A few times when I’ve conducted technical interviews with candidates for Software Engineer roles at the company where I was working, I’ve come across people who actually know how they might filter or sort a list, however when I delve into the depth of the problem, I start to find difficulties.

Many times, as software developers, we get used to using libraries and APIs that have most complex solutions already implemented in a single function, making our lives easier. This doesn’t mean that we put aside our curiosity and ability to investigate how things work, at least in its most basic form.

In this post, we are going to specifically analyze a very used function of the Kotlin API, this is distinctBy.

You can find the official documentation by clicking at this link.


Applying an algorithm in real life

Suppose you have a list of products in which, for reasons not relevant to this post, there are repeated elements. We clearly don’t want to show the user a list of duplicate items. So we know that we should filter the list.

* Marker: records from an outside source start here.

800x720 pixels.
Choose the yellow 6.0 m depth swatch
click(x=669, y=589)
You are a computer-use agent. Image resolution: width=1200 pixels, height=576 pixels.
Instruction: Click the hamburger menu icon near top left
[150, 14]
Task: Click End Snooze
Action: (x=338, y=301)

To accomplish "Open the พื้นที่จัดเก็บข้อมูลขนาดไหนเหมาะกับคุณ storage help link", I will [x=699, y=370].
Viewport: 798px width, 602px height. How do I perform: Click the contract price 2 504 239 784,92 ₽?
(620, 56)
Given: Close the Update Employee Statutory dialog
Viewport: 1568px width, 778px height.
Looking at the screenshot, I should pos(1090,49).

We have a couple of alternatives:

Filtering the list with a loop

We could instantiate a new empty list and looping through the original list, adding element by element only if the current item of the iteration is not found in this new list.

Here we have a slight problem, that “only if it is not found in this new list” implies a search. Let’s assume that we haven’t used a hash table and are using a simple ArrayList.

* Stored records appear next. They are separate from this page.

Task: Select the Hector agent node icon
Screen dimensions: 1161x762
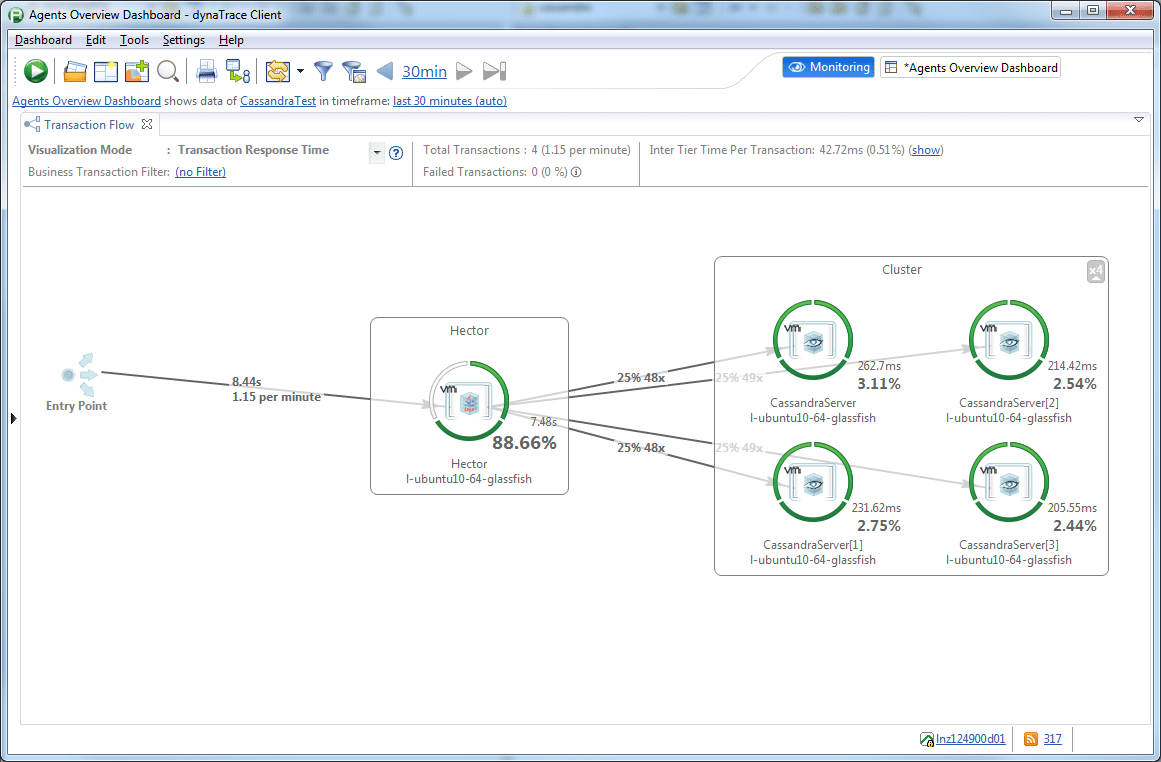Action: coord(469,401)
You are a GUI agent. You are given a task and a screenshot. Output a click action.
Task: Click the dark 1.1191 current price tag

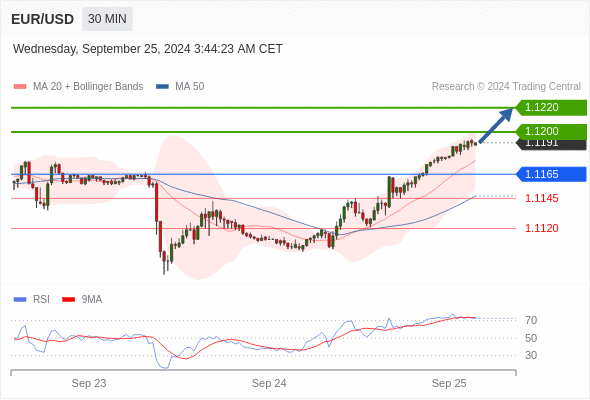pyautogui.click(x=551, y=144)
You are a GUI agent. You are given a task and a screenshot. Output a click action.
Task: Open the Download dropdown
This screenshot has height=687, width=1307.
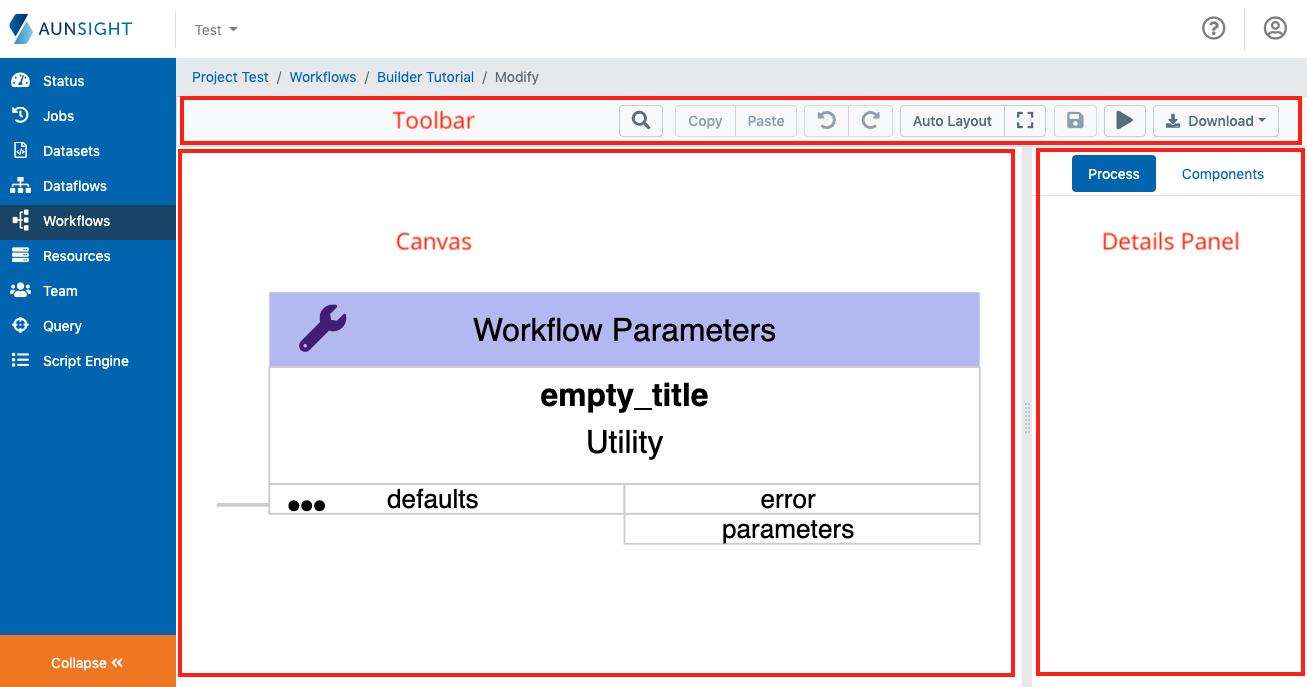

We would have something like this:

fun filterList(products: List): List {
   val newList = emptyList()
   products.forEach { product ->
       if(findProduct(products, product) == false) {
           newList.add(product)
       }
   }
   return newList
}
  
fun findProduct(list: List, productToFind: Product): Boolean {
   list.forEach { product ->
       if(product.id == productToFind.id) {
           return true
       }
   }
   return false
}

Doing a quick analysis, the filterList function will call the findProduct function N times, where N is the number of elements in the original list.

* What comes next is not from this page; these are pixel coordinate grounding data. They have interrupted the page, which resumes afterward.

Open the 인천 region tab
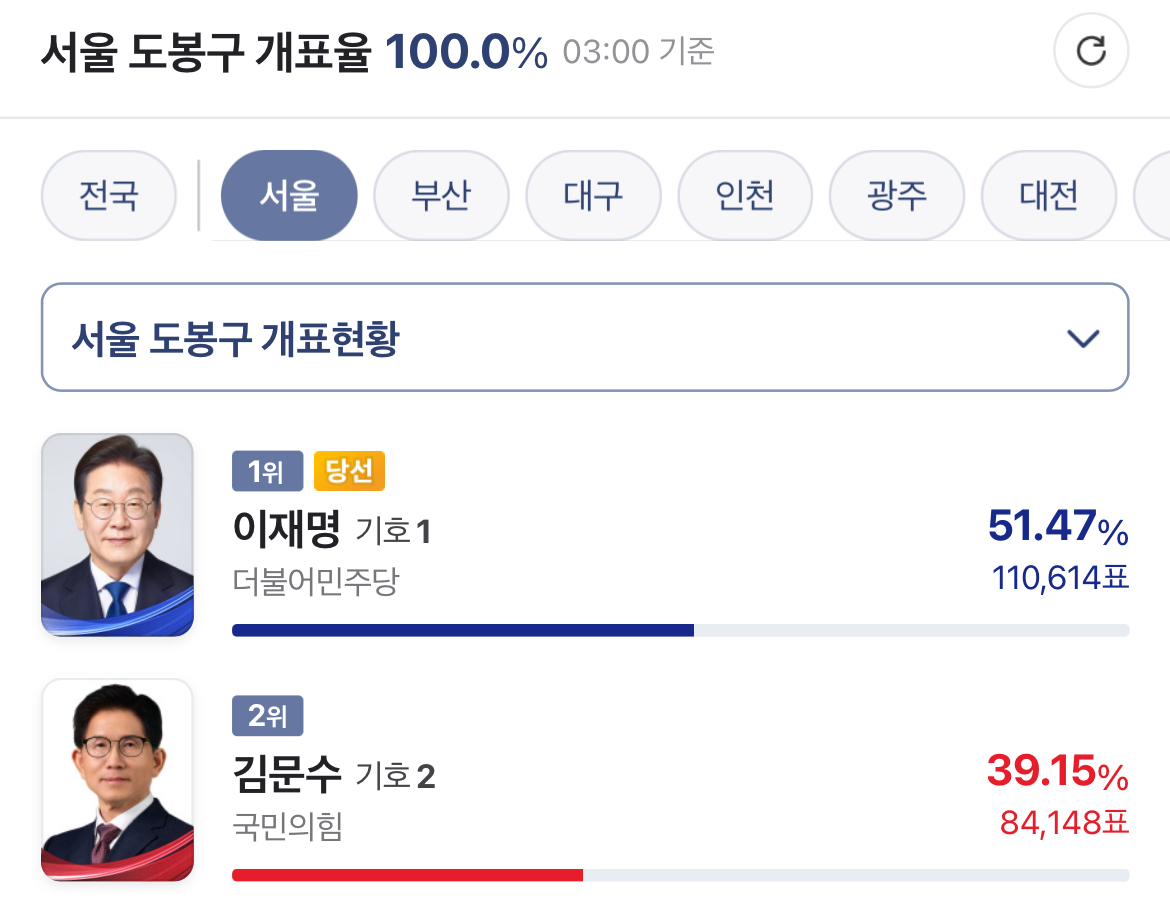This screenshot has width=1170, height=909. pos(745,196)
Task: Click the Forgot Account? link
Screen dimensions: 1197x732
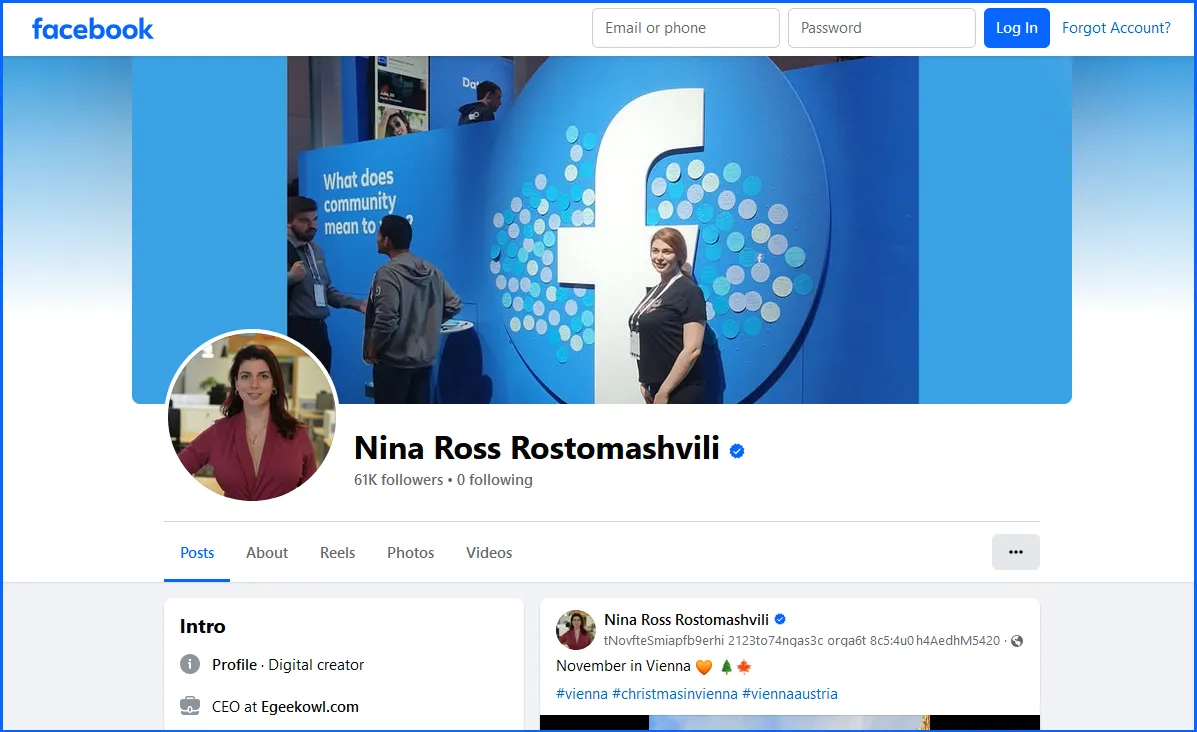Action: pyautogui.click(x=1116, y=28)
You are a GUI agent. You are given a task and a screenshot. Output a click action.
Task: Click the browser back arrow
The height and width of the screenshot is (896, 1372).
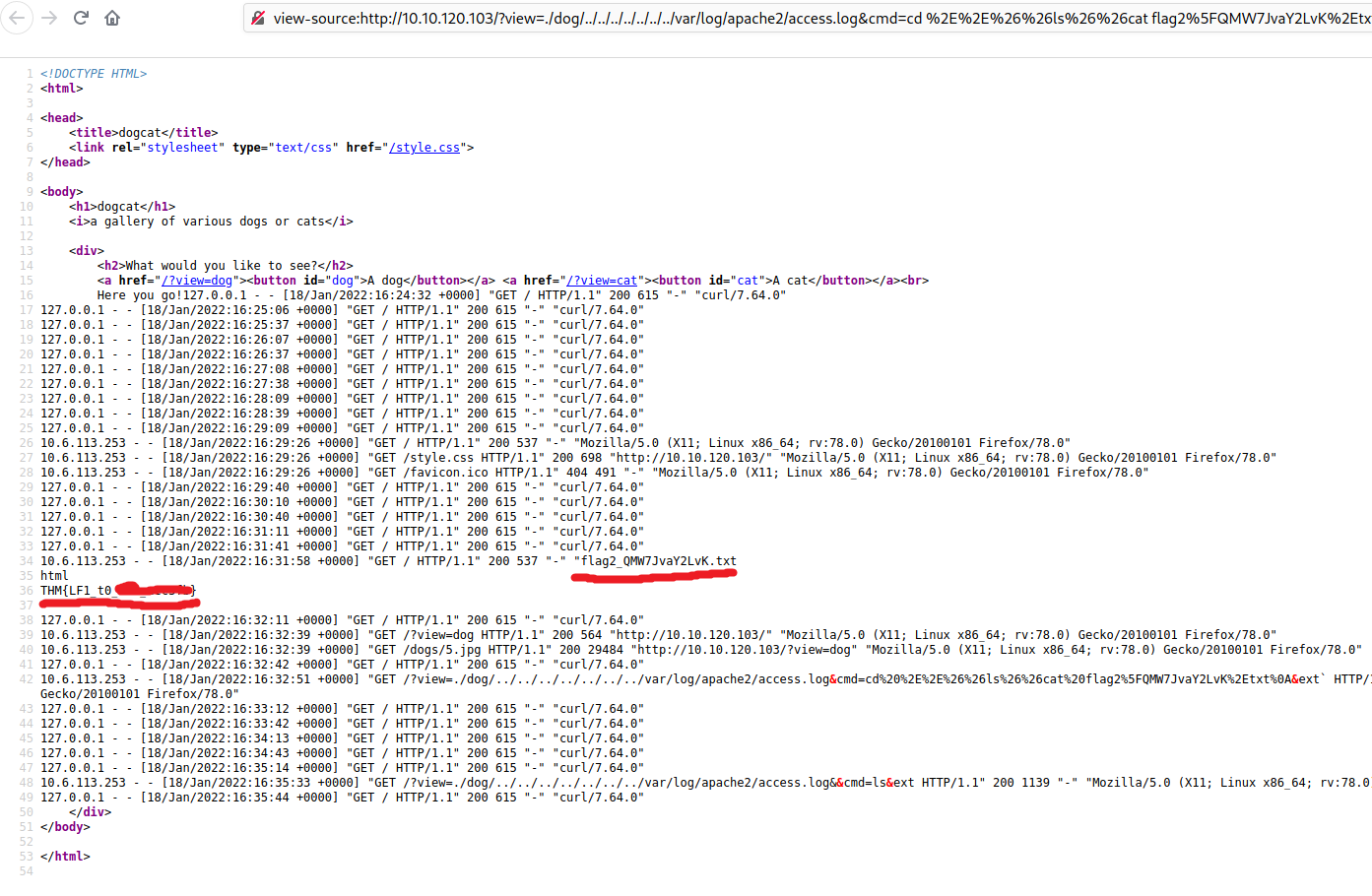18,18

The findProduct function will take up to N times to complete. Assuming that the element to search for is in the last position of the list, the worst case (worst case scenario) will be O(n).

This means that the complexity of our algorithm will be O(n²). That is, it could take units of time to finish. And if we talk about Memory Consumption (space complexity), we will have a new list, that is O(n).

Filtering the list with the distinctBy function

Great. It turns out that we know of the existence of a function called distinctBy in which we must pass it as a parameter, a function that indicates the “key” which will serve as an indicator of whether an element is repeated or not. This can be a first name, a last name, or a code.

We just need to write:

val newList = products.distinctBy { product -> product.code }

¡And, voilá!

Ready, one line of code was enough and we already have a new list that does not contain repeated products with the same code.

But… do we know what he does inside?

Let’s analyze the source code of this function.

As we can see, it is an inline extension function applicable to any data structure that implements the Iterable interface.

This function depends on two generic classes that it will need for its operation: one that determines the data types of the list to return (the same as the original list) denoted by the letter T, and another that determines the differentiator of the objects, denoted with the letter K.

In the first two lines, two new objects are instantiated. The first is a hash table or dictionary data structure that at the same time implements the Set interface (HashSet): it will not allow repeated elements thanks to the fact that it contains a hash table inside. The second is a simple list that will serve as the resulting filtered list.

Iterates over the original list (shown as this in the for statement) and executes the selector function that is passed as a parameter. This selector function is passed the current element of the iteration.

That means that in each iteration, the function { product -> product.code } will be returning what we want to serve as a unique identifier, that’s why its value is assigned to a variable named “key”.

Once we get the unique identifier (which in our example is the product code), we proceed to insert it into our hash table.

As we can see, this insertion occurs inside a conditional if.

For loop inside distinctBy function

The Set interface states that the add function will return true if, and only if, the element was inserted. And at what point is the element not inserted? Well, when it already exists (it is verified with a hash table!).

Once we know that this identifier did not exist in our identifier hash table (set.add(key) returns true), then we proceed to insert the element (the product) in our new list (list.add(e)).

No lookup is performed to see if the iteration item already exists in the list. We only try to insert its identifier (the product code) in the hash table and if this operation is successful (returns true) then we just add this product to the filtered list.

Since the whole original list is iterated anyway, the time complexity will be O(n), however, the verification of whether or not an element already exists in the list is returns in constant time O(1), due to our hash table inside our HashSet which will tell us if the identifier was inserted or not.

Of course, when creating two new objects, the memory space used will be a little larger, but not as relevant since the purpose of the HashSet is to store only the identifiers to know if an element has already been created. exists or not in the original list.


Summary

  1. The distinctby function uses a HashSet structure to speed up the cost of time with the verification of the existence of an element in our list.

  2. Unlike a HashMap, a HashSet needs only one element at insert time and it cannot be repeated, it acts as key and value at the same time (actually, if we look at the internal implementation, a generic static Object object is used as value).

  3. Of course, distinctBy offers us better performance than if we opted for an implementation of two iterations, one inside the other. However, we could also have used a HashMap and inserted on top of it using the product code as the key and the product as the value. The result would be a clean product structure.

What did you think? Do you also often analyze the functions that we use on a daily basis and that make our lives easier? I would like to know if you know of any other functions or APIs that also make use of these data structures efficiently and simplify our day-to-day developments 😄.